## Dataset entries
---
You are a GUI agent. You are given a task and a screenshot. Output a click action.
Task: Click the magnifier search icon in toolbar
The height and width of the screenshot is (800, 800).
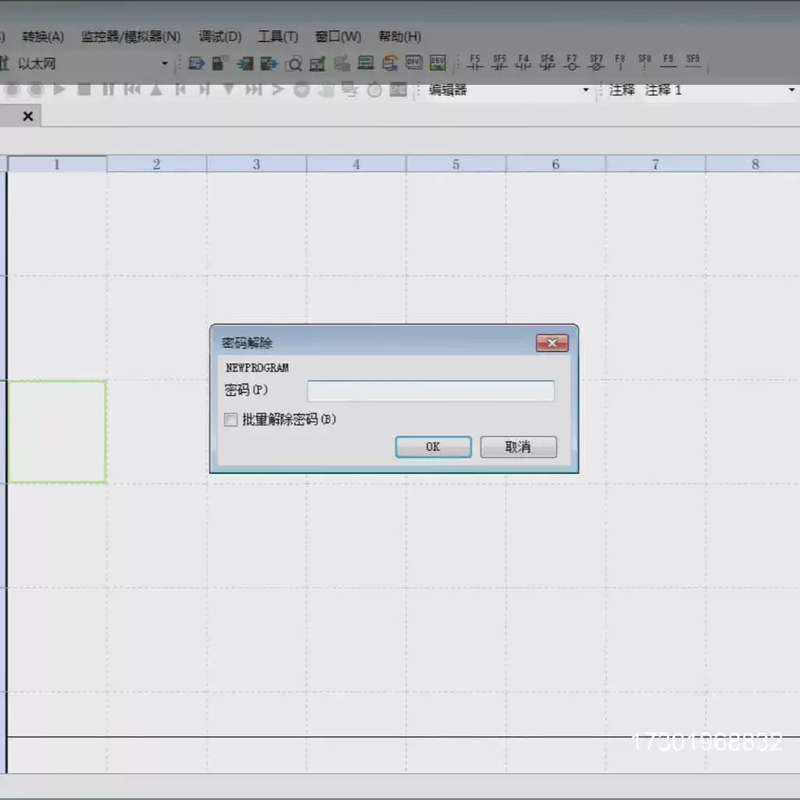[294, 64]
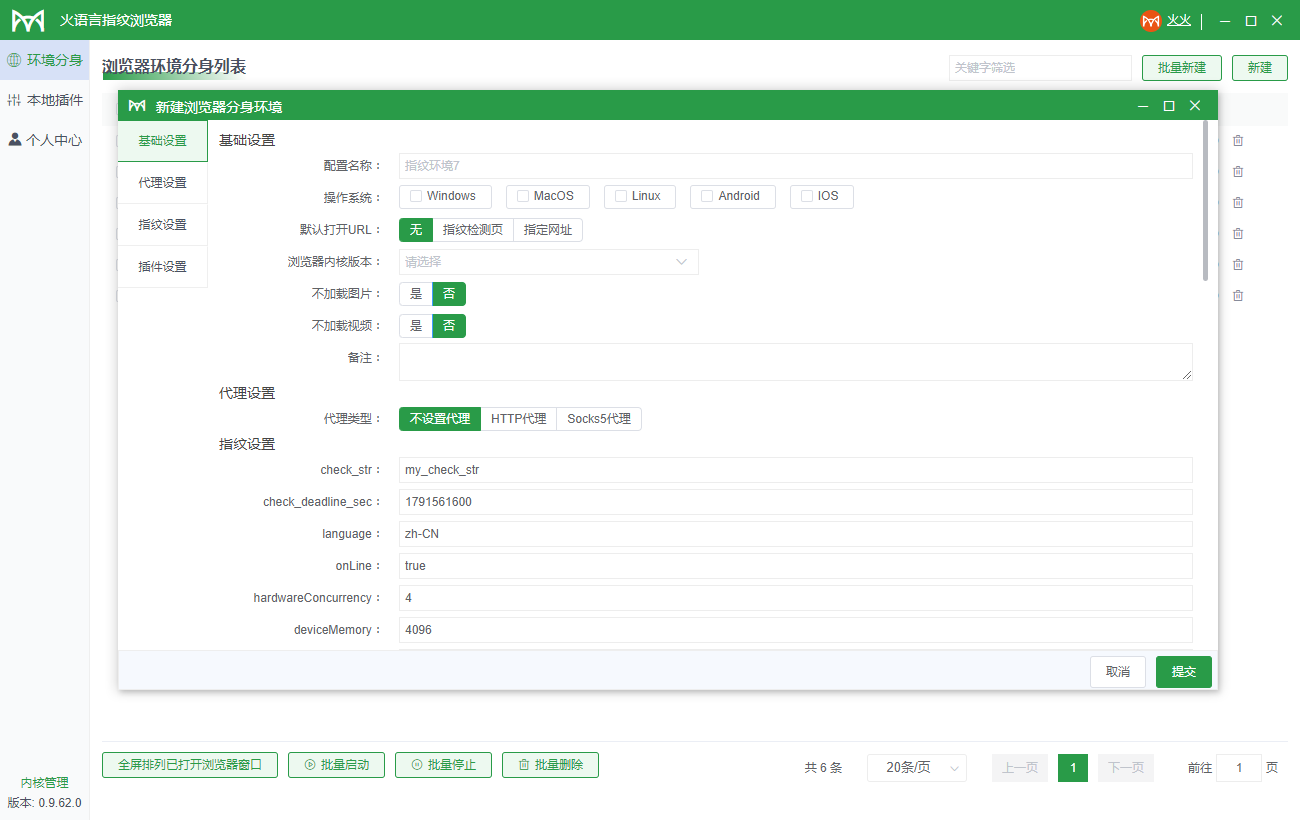Enable the Android operating system checkbox
The image size is (1300, 820).
click(x=707, y=196)
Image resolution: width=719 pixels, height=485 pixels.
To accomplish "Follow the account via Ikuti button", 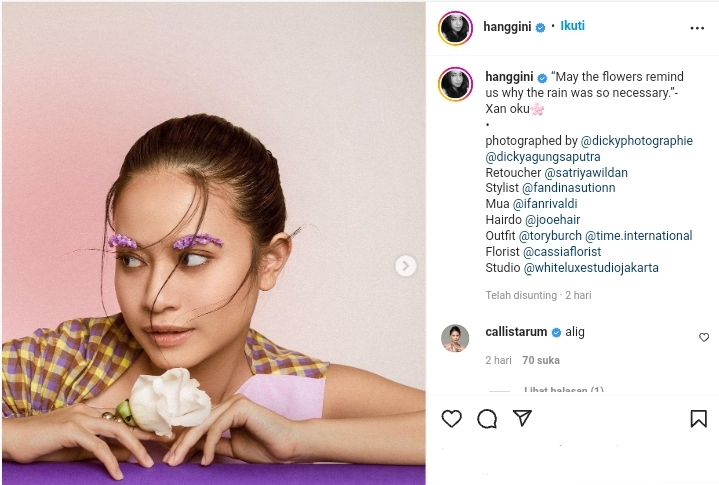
---
## YOUR GOAL
Please return the entries above exactly as they appear, but without the pictures.

## RESULT FOR THIS EXERCISE
You are a GUI agent. You are given a task and a screenshot. Output a click action.
Task: Click the magnifier search icon in toolbar
The height and width of the screenshot is (800, 800).
[294, 64]
Enable the Android operating system checkbox
The image size is (1300, 820).
click(x=707, y=196)
Image resolution: width=719 pixels, height=485 pixels.
To accomplish "Follow the account via Ikuti button", 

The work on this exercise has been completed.